Bitcoin Core for example stores raw block data in files of size ~128MB and then uses leveldb to store an index only.

Running geth with --gcmode archive most definately will render the chaindata directory unmanageable (think of backups, rsync, ...). Each process that openes the directory to read the directory structure will take ages.

c0deright commented 2 years ago
echo 3 > /proc/sys/vm/drop_caches
time ls -l /data/geth/geth/chaindata >/dev/null

real    0m2.248s
user    0m0.229s
sys     0m0.622s

over 2.2 seconds to generate the directory listing for a little over 70.000 files on an AWS EBS volume (SSD backed).

karalabe commented 2 years ago

We're aware of this issue.

Using files larger than 2MB blows up disk IO as compaction becomes exponentially heavier. Would have been nice to split the files across multiple folders in leveldb, but it does not support that and I'm not confident enough about starting to implement a new storage engine, especially as the upstream project doesn't really accept contributions any more.

We're currently in progress of experimenting with Pebble, aiming to switch over to that fully eventually. I'm unsure if that supports nested dbs, but it might make more sense to try and get it into that. Raising the level sizes still causes insane writes in Pebble too.

◆ **What you need to do**: Return the stretch of the geth chaindata thread from "over 2.2 seconds" through "of this issue.", copied word for word.

◆ **Supplied information**:
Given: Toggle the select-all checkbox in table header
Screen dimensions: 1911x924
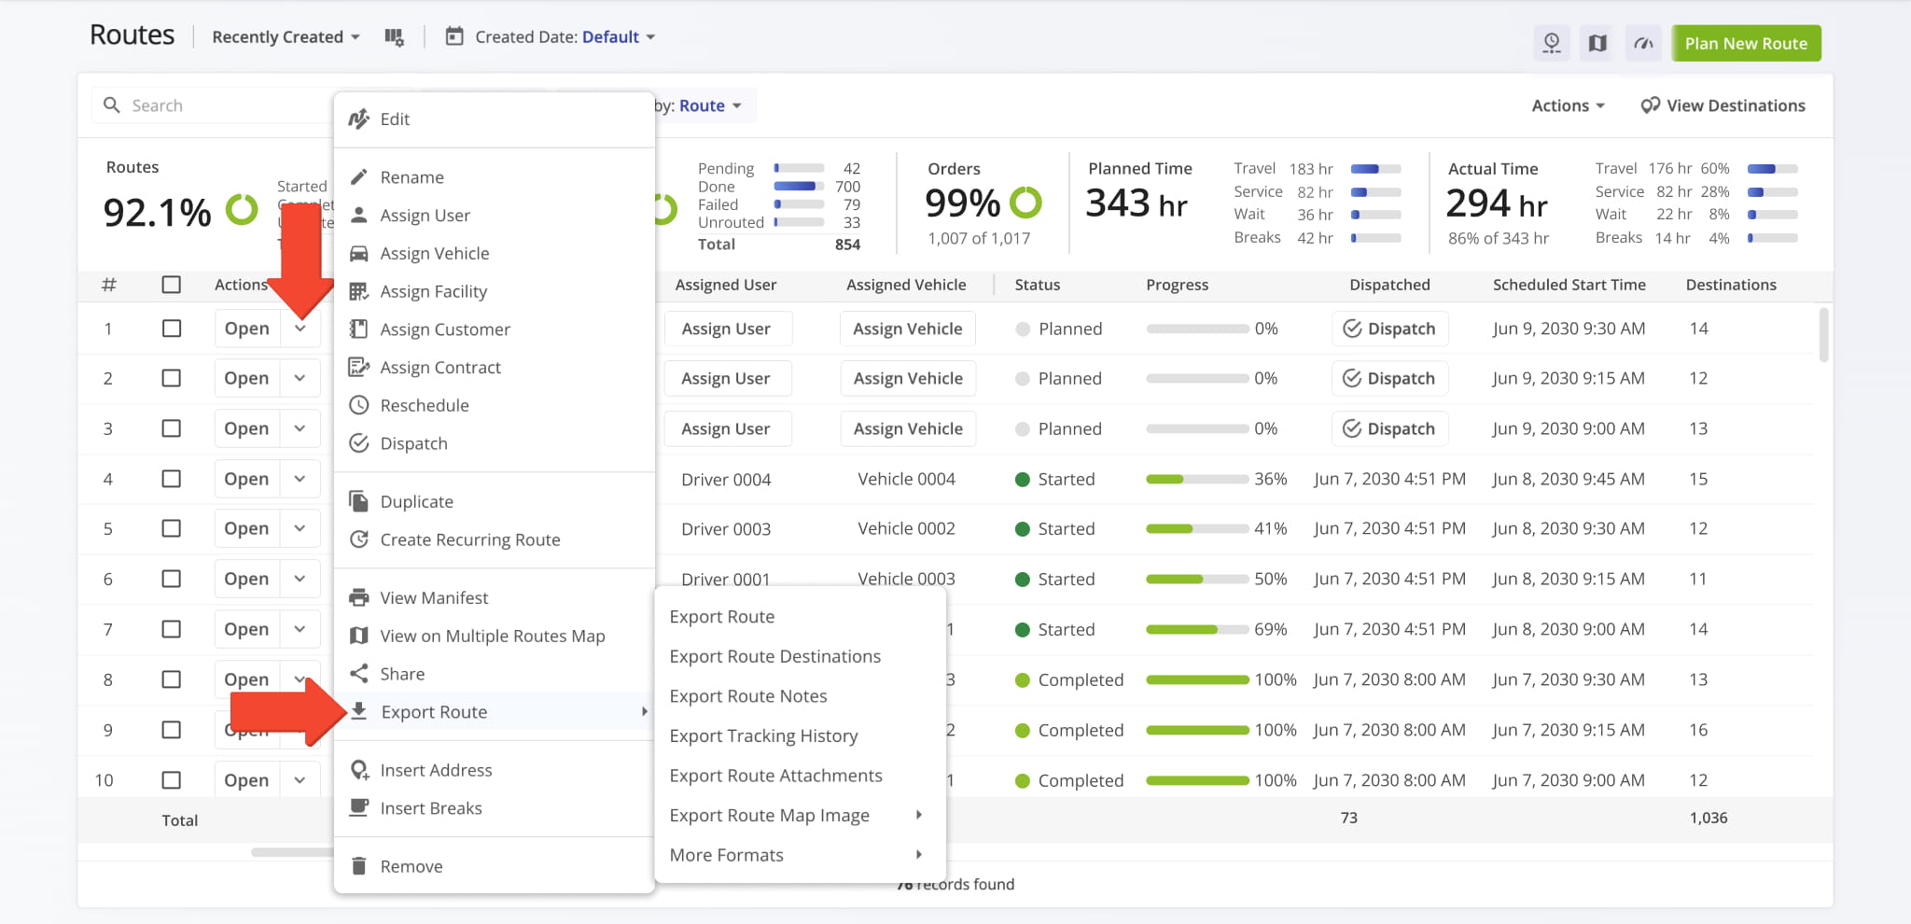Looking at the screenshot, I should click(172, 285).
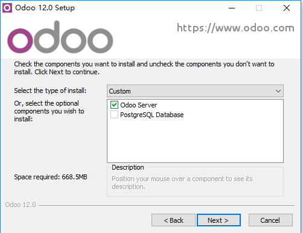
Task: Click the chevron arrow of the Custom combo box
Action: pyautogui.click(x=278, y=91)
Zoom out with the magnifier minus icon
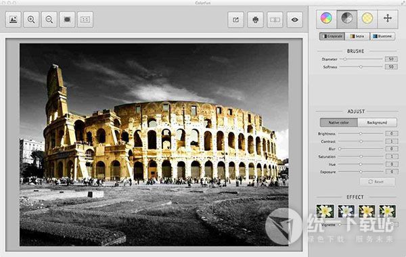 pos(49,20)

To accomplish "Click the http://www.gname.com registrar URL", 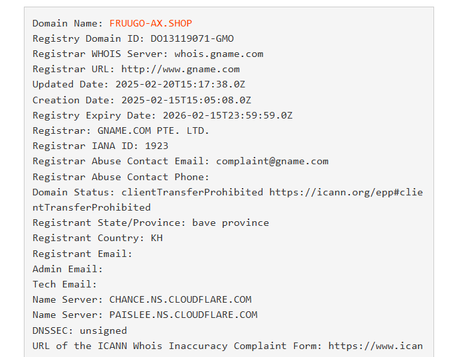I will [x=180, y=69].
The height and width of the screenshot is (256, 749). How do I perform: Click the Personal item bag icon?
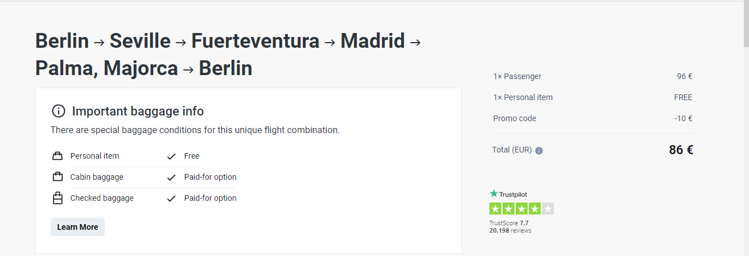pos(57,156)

==

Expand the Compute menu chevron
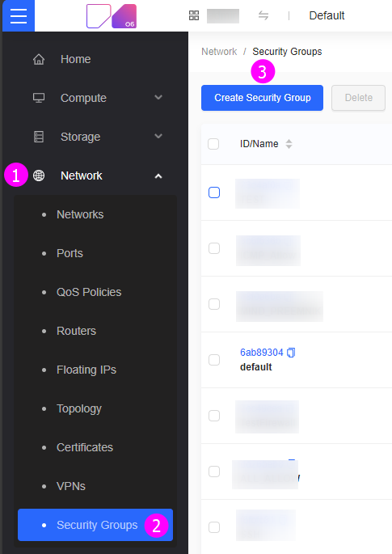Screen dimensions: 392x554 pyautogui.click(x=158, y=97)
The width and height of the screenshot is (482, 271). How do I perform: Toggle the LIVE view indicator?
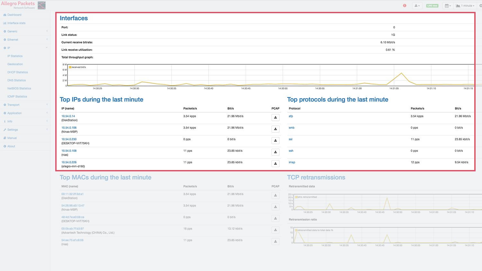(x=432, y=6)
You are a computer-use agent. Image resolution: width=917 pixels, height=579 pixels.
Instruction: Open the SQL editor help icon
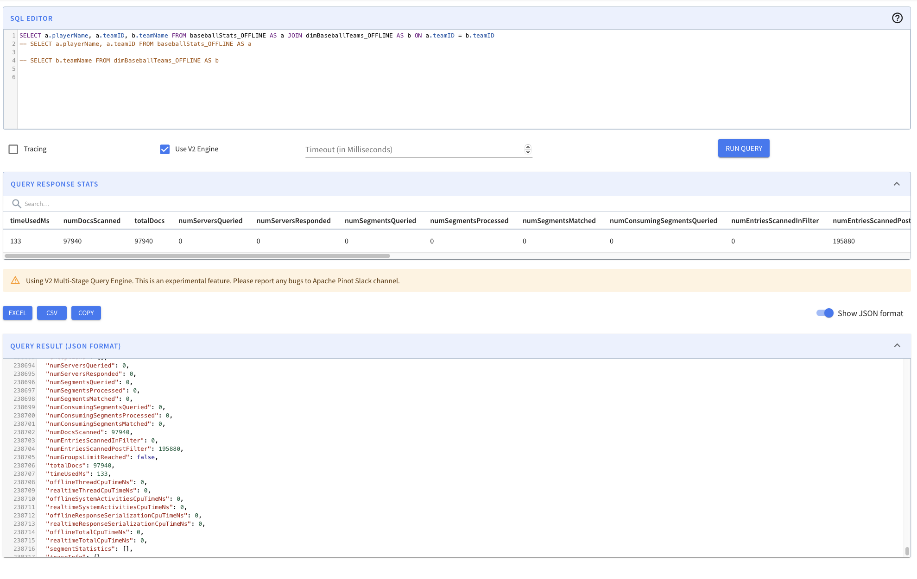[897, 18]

◆ **Correct result**:
over 2.2 seconds to generate the directory listing for a little over 70.000 files on an AWS EBS volume (SSD backed).

karalabe commented 2 years ago

We're aware of this issue.